Dépréciation du rouble : un seuil symbolique a été franchi
Le rouble a été en baisse régulière depuis un an et a atteint le seuil symbolique de 1$ = 100 roubles. Le rouble s’est brutalement déprécié en mars 2022 suite au déclenchement de la guerre en Ukraine, avant de se redresser fortement sous le double effet d’une politique de soutien du change (frein aux sorties de capitaux, hausse des taux d’intérêt pour inciter aux achats de rouble par exemple) et de l’envolée du prix des matières premières. Depuis la mi-2022 en revanche, le rouble connaît une dépréciation régulière : depuis un an il a perdu 40 % face au dollar, et 24 % depuis février 2022 (avant le déclenchement de la guerre).
Prix des matières premières, fuite des capitaux : plusieurs explications à la baisse du rouble
Plusieurs facteurs ont pesé sur le rouble. Premièrement, le prix des matières premières a structurellement baissé (malgré un rebond en août sur le pétrole), d’autant plus que le prix du pétrole russe (oural) est inférieur au prix mondial (brent) du fait des sanctions occidentales. Le prix et les quantités exactes d’hydrocarbures russes vendus sont cependant difficiles à connaître précisément puisqu’une flotte de « bateaux fantômes » semble transporter du pétrole russe pour contourner les sanctions occidentales. Deuxièmement, les importations russes se maintiennent à un niveau comparable à celui observé avant le déclenchement de la guerre, car le pays parvient à contourner les sanctions occidentales via des pays d’Asie centrale, la Turquie ou la Chine. Ces importations accroissent la demande de devises étrangères, ce qui pousse le rouble à la baisse. Troisièmement, la Russie fait face à une fuite des capitaux qui a plusieurs causes : les sanctions économiques conduisent les entreprises occidentales présentes en Russie à quitter le pays (quand elles le peuvent) et les Russes sont incités à placer leurs capitaux à l’étranger, que ce soit en prévision d’une future baisse du rouble ou d’un renforcement du contrôle des sorties de capitaux qui semble envisagé par les autorités russes.

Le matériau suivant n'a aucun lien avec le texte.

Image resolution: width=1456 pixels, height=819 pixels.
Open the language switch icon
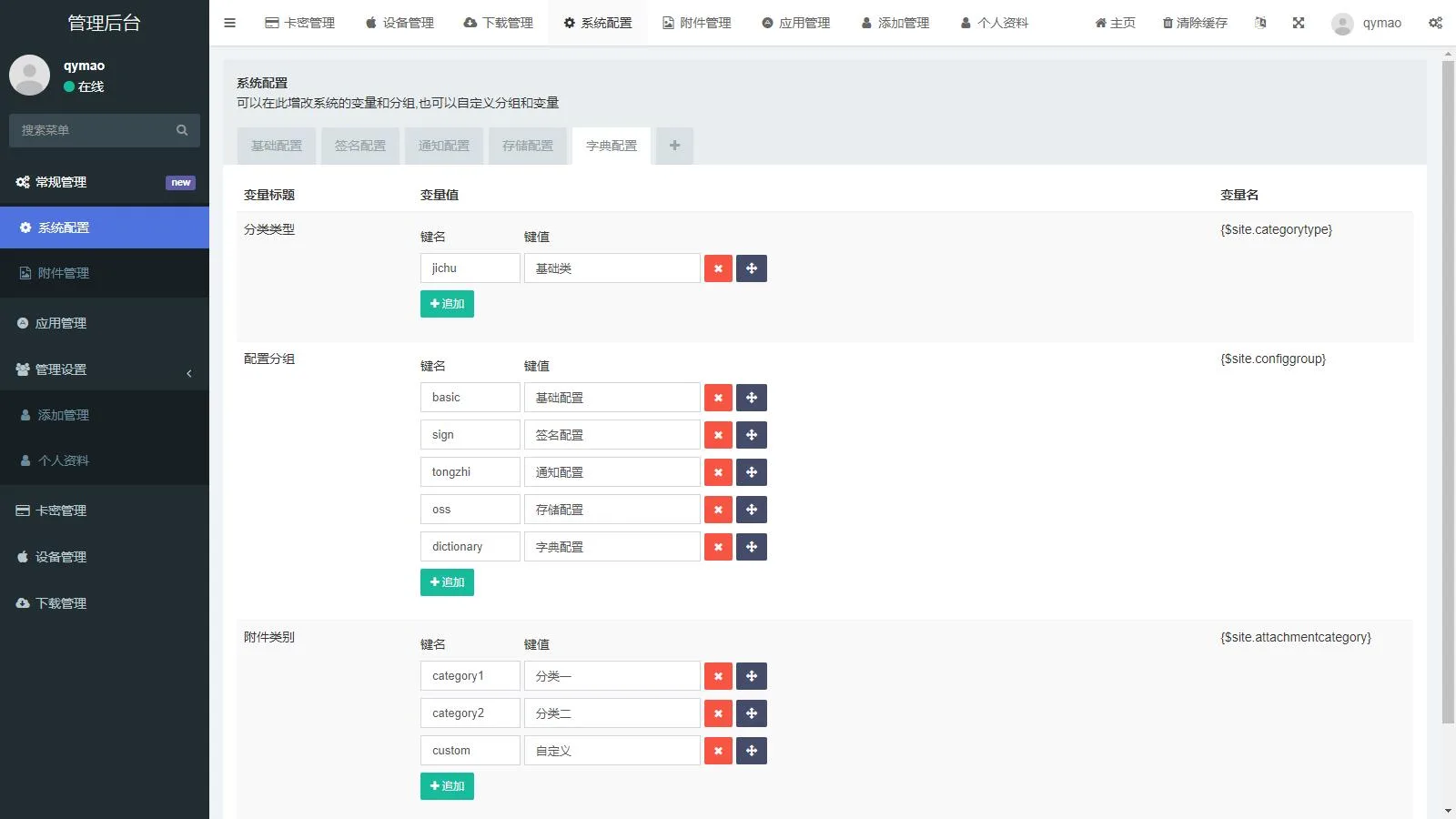(1259, 23)
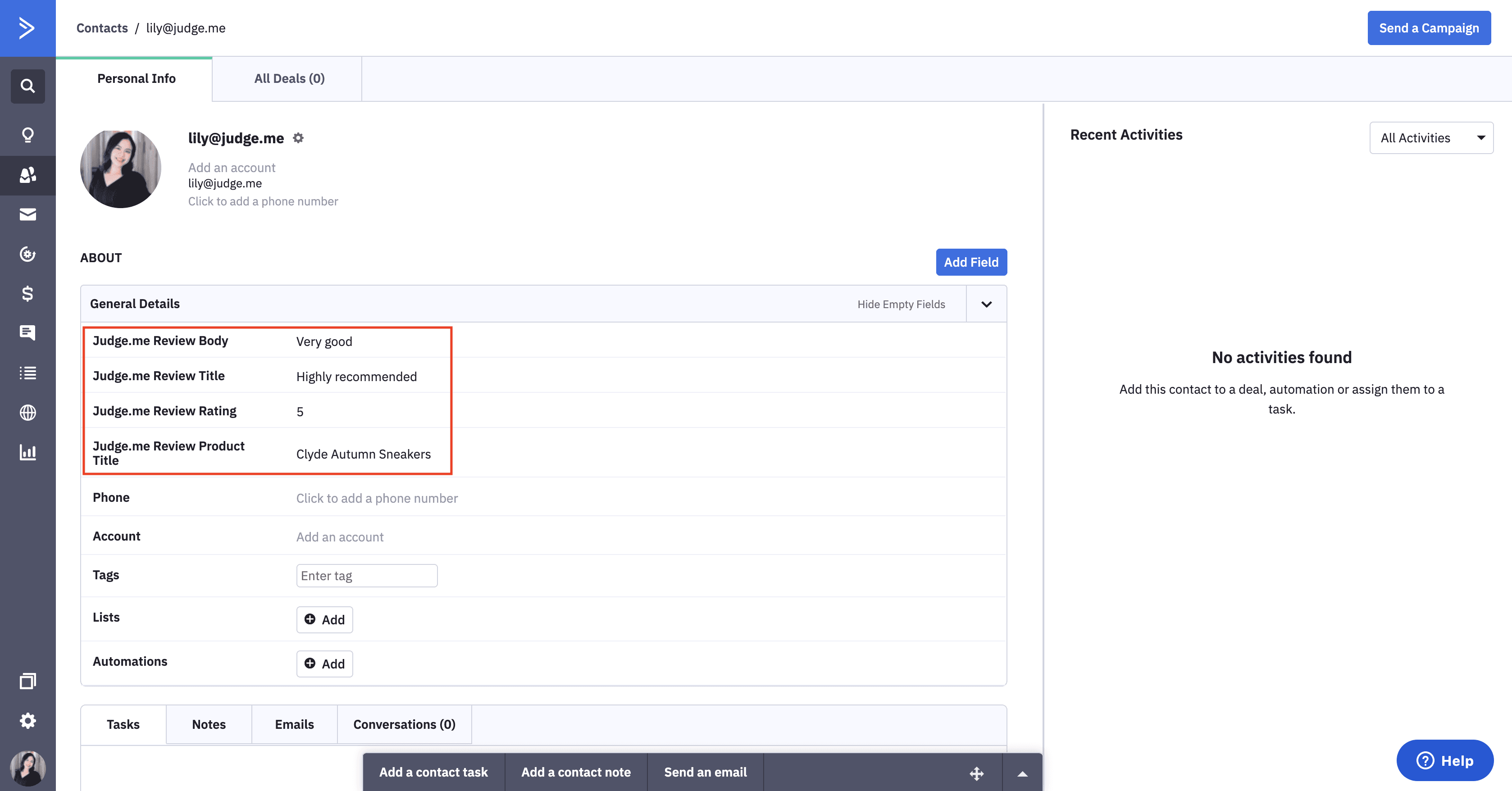The width and height of the screenshot is (1512, 791).
Task: Click the Add Field button
Action: 971,262
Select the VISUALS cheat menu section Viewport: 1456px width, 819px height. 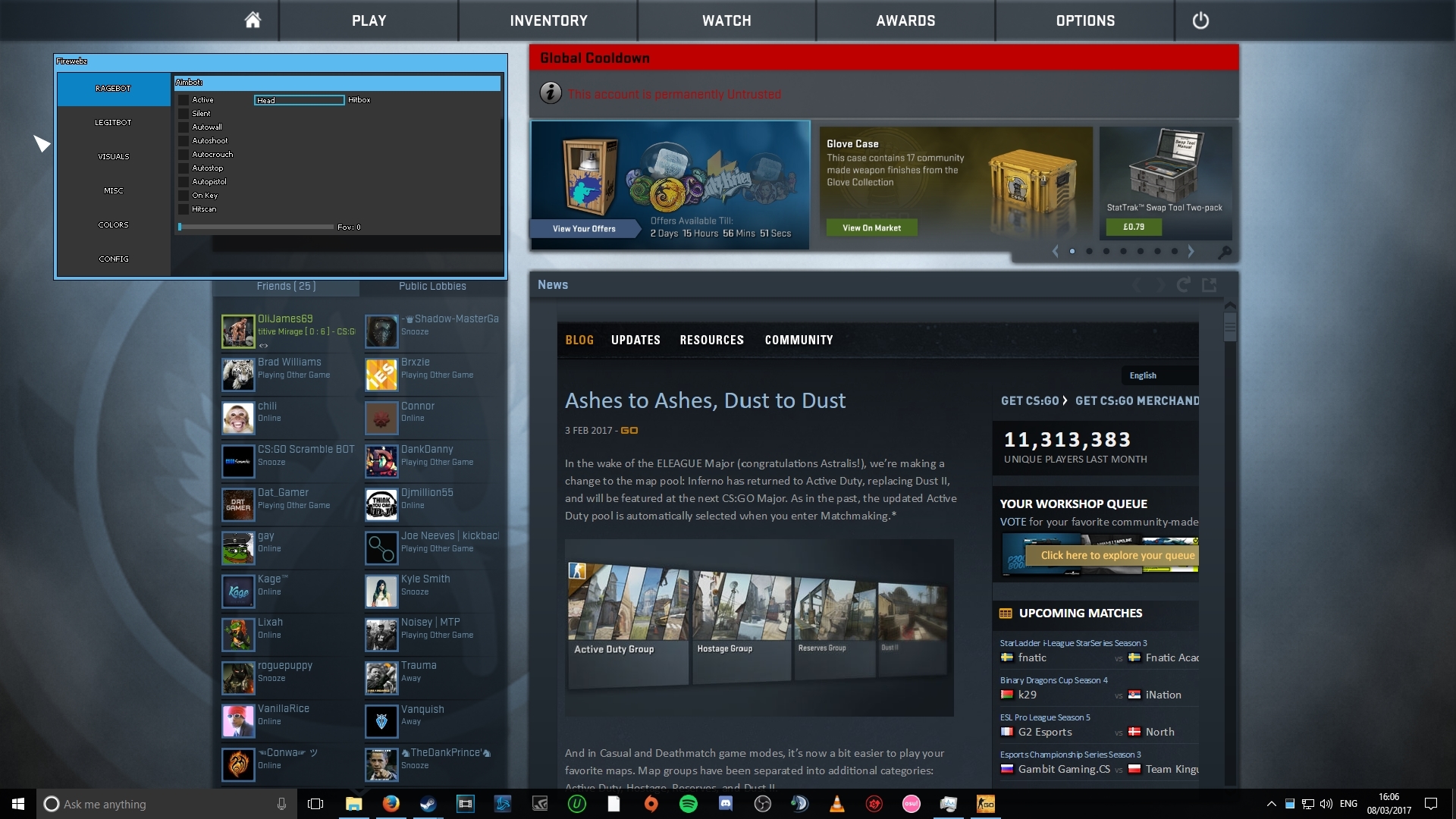pos(113,156)
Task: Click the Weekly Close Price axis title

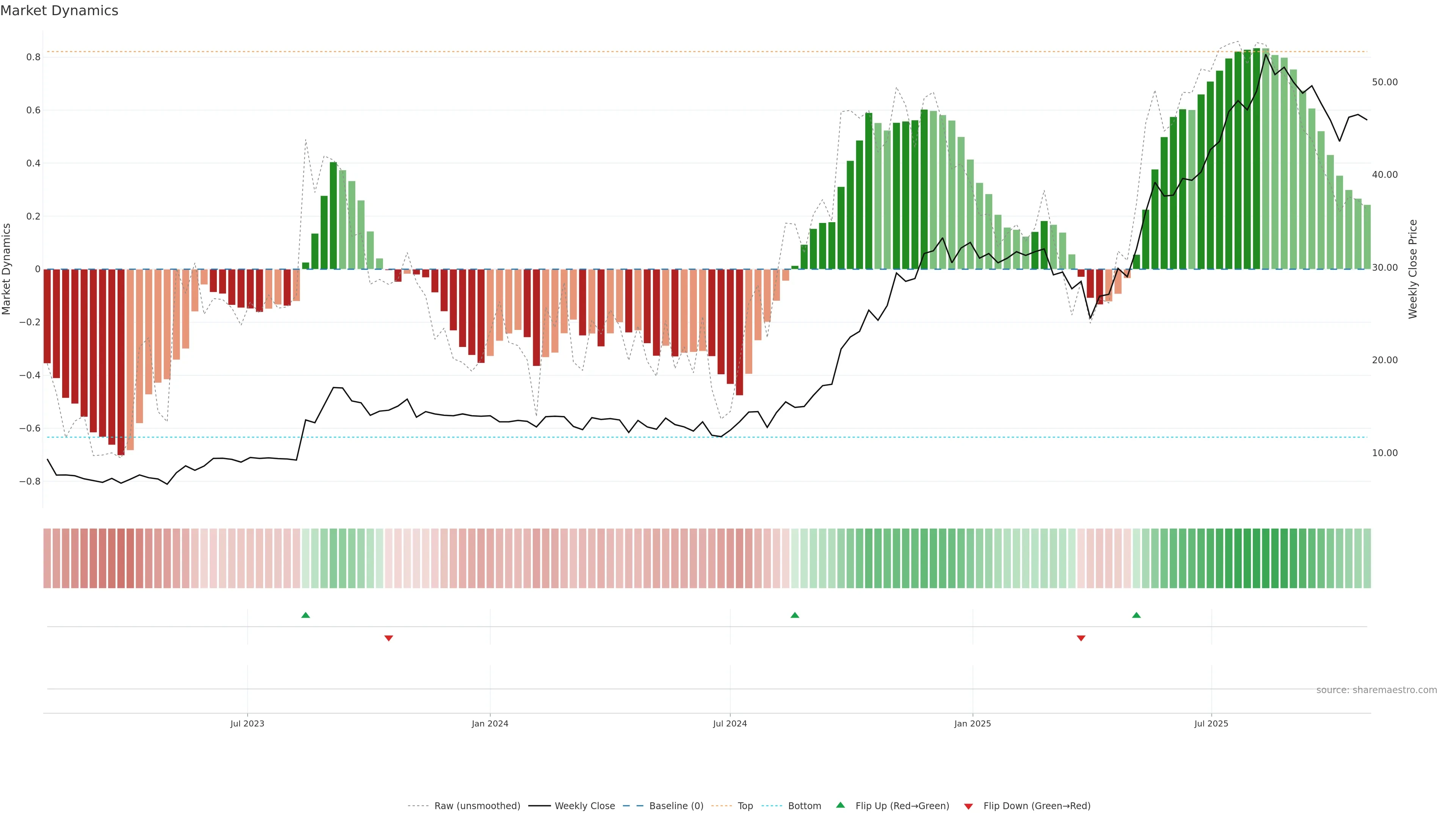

Dépréciation du rouble : des problèmes enchevêtrés
La baisse du rouble a trois impacts liés : sur l’inflation, l’investissement et les finances publiques. L’inflation russe, après avoir atteint près de 20 % en glissement annuel début 2022, a fortement baissé pour s’établir à 2,5 % en mai 2023 (aidée en cela par l’appréciation momentanée du rouble l’an dernier et par un effet de base favorable), puis a rebondi à 5 % en septembre3 . L’inflation est directement influencée par le taux de change, puisqu’une dépréciation renchérit mécaniquement le prix des produits importés. Pour soutenir sa monnaie et limiter l’inflation, la banque centrale russe a augmenté ses taux d’intérêt, qui sont passés de 7,5 % en juillet 2023 à 13 % actuellement4 (des taux plus élevés incitent les épargnants à conserver leur épargne en Russie, puisque celle-ci est mieux rémunérée). Cependant, la hausse des taux pénalise l’activité économique (l’investissement est plus cher) et accroît les taux payés par l’Etat pour financer son déficit public, rendant plus difficile le financement de la guerre. Le gouvernement russe pourrait donc devoir arbitrer entre la défense de sa monnaie et la lutte contre l’inflation (hausse des taux) ou le soutien à l’investissement et aux finances publiques (maintien de taux bas). Ce dilemme, commun aux pays faisant face à une dépréciation de leur monnaie, n’offre pas de solution simple et contraint le gouvernement à arbitrer entre plusieurs contraintes.